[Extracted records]
§ §

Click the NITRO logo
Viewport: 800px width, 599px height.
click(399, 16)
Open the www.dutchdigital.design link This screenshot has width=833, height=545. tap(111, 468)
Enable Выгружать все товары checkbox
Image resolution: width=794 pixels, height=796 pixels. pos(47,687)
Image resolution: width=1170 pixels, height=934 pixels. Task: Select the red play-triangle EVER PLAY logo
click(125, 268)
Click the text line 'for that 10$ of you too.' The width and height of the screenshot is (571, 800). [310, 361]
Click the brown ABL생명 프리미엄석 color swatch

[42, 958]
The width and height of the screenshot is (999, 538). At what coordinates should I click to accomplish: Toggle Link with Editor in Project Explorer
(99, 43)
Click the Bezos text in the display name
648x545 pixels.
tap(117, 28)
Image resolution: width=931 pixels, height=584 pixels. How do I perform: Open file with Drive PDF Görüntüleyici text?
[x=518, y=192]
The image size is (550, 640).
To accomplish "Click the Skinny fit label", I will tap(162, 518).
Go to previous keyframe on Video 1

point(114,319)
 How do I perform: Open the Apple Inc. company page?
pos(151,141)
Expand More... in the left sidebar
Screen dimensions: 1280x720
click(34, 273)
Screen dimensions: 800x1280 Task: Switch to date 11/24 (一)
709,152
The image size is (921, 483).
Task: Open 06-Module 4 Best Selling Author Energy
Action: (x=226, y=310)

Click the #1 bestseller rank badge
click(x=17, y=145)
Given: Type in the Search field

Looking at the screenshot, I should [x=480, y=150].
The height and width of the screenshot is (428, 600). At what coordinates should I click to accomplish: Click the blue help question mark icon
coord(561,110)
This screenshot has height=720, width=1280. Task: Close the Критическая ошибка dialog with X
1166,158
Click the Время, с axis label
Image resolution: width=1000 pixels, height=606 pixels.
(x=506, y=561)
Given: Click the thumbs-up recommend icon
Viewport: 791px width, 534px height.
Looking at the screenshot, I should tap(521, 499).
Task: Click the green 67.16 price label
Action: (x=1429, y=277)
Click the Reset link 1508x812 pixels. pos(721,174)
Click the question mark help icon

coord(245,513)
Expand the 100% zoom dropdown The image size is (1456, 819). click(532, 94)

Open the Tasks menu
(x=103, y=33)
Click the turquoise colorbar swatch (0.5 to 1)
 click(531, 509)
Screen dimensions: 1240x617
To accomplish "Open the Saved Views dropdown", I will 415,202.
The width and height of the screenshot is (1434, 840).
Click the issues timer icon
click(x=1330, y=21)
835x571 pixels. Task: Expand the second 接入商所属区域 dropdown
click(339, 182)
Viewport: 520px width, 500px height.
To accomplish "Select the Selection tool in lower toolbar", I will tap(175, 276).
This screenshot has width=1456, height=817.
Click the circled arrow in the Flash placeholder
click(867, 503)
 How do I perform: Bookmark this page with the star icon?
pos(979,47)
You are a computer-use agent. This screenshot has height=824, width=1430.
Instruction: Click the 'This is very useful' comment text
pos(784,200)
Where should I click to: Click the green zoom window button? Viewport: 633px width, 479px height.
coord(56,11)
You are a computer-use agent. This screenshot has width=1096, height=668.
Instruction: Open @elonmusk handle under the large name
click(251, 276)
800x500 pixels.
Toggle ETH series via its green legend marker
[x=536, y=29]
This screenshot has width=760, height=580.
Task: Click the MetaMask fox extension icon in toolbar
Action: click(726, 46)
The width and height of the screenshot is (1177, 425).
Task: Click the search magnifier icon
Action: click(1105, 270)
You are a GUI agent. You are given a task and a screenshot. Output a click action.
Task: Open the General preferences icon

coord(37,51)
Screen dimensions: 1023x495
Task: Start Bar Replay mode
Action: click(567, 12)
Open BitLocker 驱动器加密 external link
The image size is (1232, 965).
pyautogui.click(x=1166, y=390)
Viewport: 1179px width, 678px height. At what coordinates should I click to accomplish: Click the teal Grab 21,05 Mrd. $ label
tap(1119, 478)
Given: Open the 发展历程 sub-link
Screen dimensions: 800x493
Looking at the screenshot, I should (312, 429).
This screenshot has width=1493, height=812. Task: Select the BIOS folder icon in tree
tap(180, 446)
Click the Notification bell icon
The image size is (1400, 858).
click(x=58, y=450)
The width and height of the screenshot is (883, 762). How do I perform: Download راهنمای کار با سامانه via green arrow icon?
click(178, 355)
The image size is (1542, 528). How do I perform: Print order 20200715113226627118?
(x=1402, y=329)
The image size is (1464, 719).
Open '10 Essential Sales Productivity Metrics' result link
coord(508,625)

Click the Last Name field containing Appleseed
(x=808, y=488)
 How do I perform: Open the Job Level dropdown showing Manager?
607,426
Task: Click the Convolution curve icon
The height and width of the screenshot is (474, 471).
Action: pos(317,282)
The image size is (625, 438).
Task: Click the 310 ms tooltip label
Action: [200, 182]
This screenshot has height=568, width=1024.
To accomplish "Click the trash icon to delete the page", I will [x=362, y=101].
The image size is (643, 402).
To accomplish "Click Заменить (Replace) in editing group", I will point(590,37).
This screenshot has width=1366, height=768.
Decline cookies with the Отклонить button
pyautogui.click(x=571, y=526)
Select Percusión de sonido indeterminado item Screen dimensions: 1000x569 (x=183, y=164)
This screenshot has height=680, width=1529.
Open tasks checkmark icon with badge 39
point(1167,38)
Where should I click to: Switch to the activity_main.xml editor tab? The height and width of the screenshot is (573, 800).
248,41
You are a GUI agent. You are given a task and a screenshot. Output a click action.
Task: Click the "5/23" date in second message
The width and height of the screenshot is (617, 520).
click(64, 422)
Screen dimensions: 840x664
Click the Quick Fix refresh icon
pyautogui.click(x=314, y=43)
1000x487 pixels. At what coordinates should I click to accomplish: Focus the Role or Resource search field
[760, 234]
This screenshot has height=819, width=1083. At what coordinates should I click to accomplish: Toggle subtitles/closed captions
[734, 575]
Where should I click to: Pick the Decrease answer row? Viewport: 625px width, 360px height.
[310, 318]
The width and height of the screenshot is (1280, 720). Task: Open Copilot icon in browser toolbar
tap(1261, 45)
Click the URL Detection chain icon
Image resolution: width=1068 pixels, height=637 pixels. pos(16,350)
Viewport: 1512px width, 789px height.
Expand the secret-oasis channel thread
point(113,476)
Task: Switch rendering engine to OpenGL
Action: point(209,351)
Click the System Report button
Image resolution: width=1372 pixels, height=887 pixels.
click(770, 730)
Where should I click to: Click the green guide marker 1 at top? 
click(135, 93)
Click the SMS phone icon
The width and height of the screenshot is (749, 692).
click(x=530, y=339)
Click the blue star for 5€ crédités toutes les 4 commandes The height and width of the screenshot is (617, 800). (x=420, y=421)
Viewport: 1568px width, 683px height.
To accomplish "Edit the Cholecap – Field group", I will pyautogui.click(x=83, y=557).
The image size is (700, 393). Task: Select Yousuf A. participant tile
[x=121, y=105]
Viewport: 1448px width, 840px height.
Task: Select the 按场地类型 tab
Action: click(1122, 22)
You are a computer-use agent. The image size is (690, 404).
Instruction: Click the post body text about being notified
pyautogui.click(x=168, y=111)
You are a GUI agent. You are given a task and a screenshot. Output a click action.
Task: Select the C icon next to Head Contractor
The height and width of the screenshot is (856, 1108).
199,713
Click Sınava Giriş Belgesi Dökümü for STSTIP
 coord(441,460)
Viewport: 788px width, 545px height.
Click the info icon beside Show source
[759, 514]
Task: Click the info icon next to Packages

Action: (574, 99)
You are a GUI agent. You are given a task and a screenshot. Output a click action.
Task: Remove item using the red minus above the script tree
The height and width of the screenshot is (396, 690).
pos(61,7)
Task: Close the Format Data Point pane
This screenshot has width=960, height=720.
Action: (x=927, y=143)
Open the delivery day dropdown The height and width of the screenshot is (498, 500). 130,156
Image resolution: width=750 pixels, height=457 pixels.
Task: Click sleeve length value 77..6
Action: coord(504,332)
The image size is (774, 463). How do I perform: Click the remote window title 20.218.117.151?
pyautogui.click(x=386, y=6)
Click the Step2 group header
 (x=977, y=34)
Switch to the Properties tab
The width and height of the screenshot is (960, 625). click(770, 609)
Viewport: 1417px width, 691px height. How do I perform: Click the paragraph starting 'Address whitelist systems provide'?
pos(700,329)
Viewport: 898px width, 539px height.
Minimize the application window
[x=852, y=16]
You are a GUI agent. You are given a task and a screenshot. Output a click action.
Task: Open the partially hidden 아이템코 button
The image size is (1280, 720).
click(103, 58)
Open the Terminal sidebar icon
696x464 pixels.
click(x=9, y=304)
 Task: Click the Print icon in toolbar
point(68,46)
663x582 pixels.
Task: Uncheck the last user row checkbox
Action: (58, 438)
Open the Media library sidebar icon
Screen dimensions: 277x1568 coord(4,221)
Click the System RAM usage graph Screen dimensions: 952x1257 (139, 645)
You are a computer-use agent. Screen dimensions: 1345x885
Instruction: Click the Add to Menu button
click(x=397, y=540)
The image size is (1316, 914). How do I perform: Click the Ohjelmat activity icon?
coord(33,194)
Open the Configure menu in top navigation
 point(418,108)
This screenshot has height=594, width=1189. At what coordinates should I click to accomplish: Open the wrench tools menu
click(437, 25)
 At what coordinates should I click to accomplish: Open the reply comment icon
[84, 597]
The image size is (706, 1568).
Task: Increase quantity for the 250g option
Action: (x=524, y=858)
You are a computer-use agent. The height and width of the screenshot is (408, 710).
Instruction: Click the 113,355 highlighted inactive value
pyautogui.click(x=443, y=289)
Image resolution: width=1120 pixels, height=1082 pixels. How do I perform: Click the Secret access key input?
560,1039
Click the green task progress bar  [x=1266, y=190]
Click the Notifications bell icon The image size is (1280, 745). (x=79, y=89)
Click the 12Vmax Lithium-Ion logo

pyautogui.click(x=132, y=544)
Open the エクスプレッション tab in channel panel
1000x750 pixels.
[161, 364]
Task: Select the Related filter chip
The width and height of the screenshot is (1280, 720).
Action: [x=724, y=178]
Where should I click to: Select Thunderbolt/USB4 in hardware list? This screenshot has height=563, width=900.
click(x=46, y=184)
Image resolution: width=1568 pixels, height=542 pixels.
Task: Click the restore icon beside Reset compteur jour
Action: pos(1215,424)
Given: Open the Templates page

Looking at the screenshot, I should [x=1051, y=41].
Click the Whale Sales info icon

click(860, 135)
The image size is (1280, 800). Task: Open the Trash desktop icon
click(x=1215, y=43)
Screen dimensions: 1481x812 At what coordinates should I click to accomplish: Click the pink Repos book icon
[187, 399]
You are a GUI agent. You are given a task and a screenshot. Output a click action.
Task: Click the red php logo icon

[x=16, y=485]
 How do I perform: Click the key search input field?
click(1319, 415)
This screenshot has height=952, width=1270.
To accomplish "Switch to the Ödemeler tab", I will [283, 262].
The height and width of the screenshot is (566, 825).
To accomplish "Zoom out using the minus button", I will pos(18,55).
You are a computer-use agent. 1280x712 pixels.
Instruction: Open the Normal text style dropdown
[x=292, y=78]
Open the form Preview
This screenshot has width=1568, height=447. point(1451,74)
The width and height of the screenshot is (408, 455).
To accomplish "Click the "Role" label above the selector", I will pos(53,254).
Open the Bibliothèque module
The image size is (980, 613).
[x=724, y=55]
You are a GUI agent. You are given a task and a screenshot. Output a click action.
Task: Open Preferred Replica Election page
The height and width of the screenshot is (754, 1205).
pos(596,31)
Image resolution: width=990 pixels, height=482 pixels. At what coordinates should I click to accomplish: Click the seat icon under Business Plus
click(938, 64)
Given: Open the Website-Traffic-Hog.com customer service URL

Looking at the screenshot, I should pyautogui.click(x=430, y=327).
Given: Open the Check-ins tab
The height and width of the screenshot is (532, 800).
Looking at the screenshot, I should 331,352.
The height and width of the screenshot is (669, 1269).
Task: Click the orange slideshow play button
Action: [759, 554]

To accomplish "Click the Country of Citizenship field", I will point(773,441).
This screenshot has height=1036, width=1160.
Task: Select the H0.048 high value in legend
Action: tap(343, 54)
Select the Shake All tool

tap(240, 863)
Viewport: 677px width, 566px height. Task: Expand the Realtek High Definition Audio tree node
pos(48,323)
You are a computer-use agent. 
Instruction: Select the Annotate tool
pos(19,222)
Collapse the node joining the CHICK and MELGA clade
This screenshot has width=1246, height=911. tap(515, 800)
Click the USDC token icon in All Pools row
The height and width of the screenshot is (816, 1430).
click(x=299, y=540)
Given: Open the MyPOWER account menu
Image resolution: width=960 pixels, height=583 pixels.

§ §

→ Work instructions
Copy out every line in the entries above that holds "item".

→ Solution for this exercise
Select Percusión de sonido indeterminado item Screen dimensions: 1000x569 (x=183, y=164)
Task: Remove item using the red minus above the script tree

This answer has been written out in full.